2006 verbüßte Braumann eine zehnmonatige Haftstrafe

Nun genießt Brauman in der Leichtathletik-Szene einen guten Leumund. Doch seine Vergangenheit ist alles andere als skandalfrei. 2006 musste er eine zehnmonatige Haftstrafe im US-Bundesstaat Texas absitzen, weil er talentierten Sportlern am College illegale Stipendien verschaffte. Zu jener Zeit war Brauman Coach von Tyson Gay, der damals größten Sprinthoffnung der Welt.

2013 wurde Gay wegen Dopings gesperrt. Brauman wollte von den Betrügereien seines Schützlings nichts gewusst haben. Auch Gay beteuerte, dass Brauman nicht in die Dopingpläne eingeweiht gewesen sei.
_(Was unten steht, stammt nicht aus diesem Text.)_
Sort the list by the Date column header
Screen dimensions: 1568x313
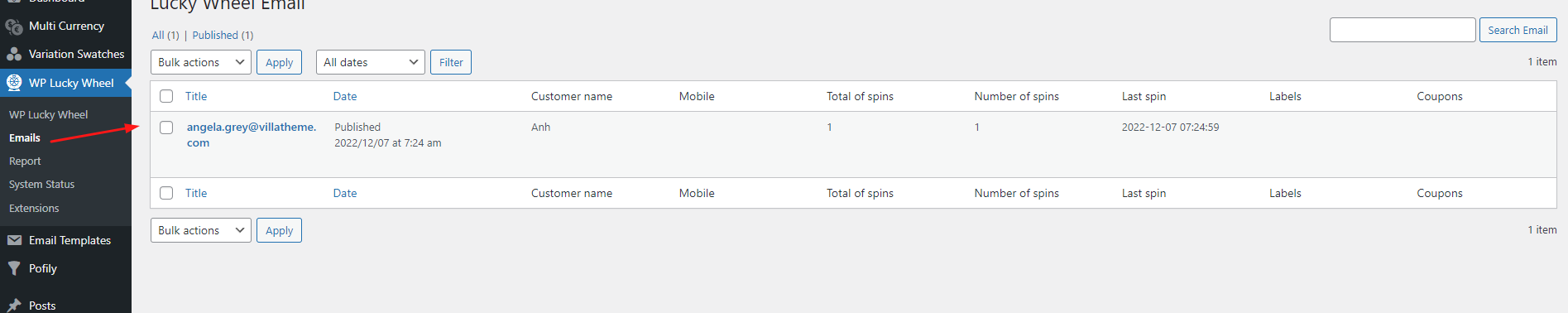[345, 96]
Der US-Leichtathletik-Coach Lance Brauman – hier im Jahr 2010.
Der US-Leichtathletik-Coach Lance Brauman – hier im Jahr 2010.

© imago images/Belga/Jörg Dirk

Lance Brauman hat es jedenfalls geschafft, Gina Lückenkemper wieder Beine zu machen. Das Sprintrennen der Frauen bei dieser EM war so dramatisch wie der ganze Abend. Lückenkemper lag nach dem Start – wie man es von ihr kennt – zurück. Mujinga Kambundji sah schon wie die sichere Siegerin aus, aber auf den letzten Metern kam mit aller Gewalt Lückenkemper auf und schmiss sich energisch ins Ziel.
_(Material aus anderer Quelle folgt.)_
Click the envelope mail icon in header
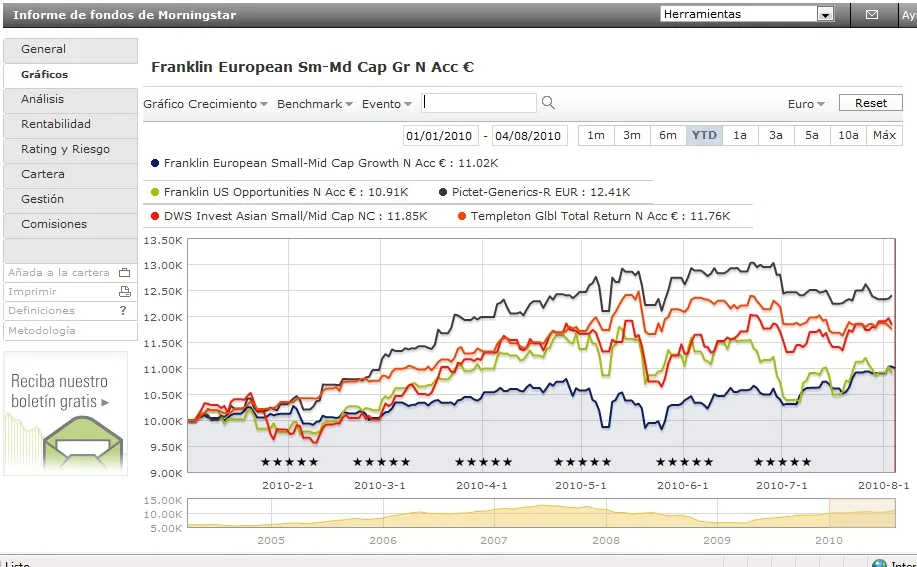[x=871, y=15]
Die Schweizerin Kambundji erwies sich später als tapfere Verliererin. Als sie das Stadion verließ, versuchten sie Schweizer Fans mit lautem Kuhglocken-Gebimmel zu trösten. „Es ist hart, so knapp zu verlieren“, sagte sie dem Tagesspiegel. „Aber ich gönne das Gina bei ihrer Heim-EM.“

Das taten auch die vielen Zuschauerinnen und Zuschauer im Olympiastadion. Der Stadion-Evergreen „Oh, wie ist das schön“ schallte durch das Rund. „Das Stadion ist heute der absolute Wahnsinn. Ich bin Euch so unfassbar dankbar“, rief Lückenkemper den Fans zu. Und die waren ihr sehr dankbar für einen zauberhaften Abend.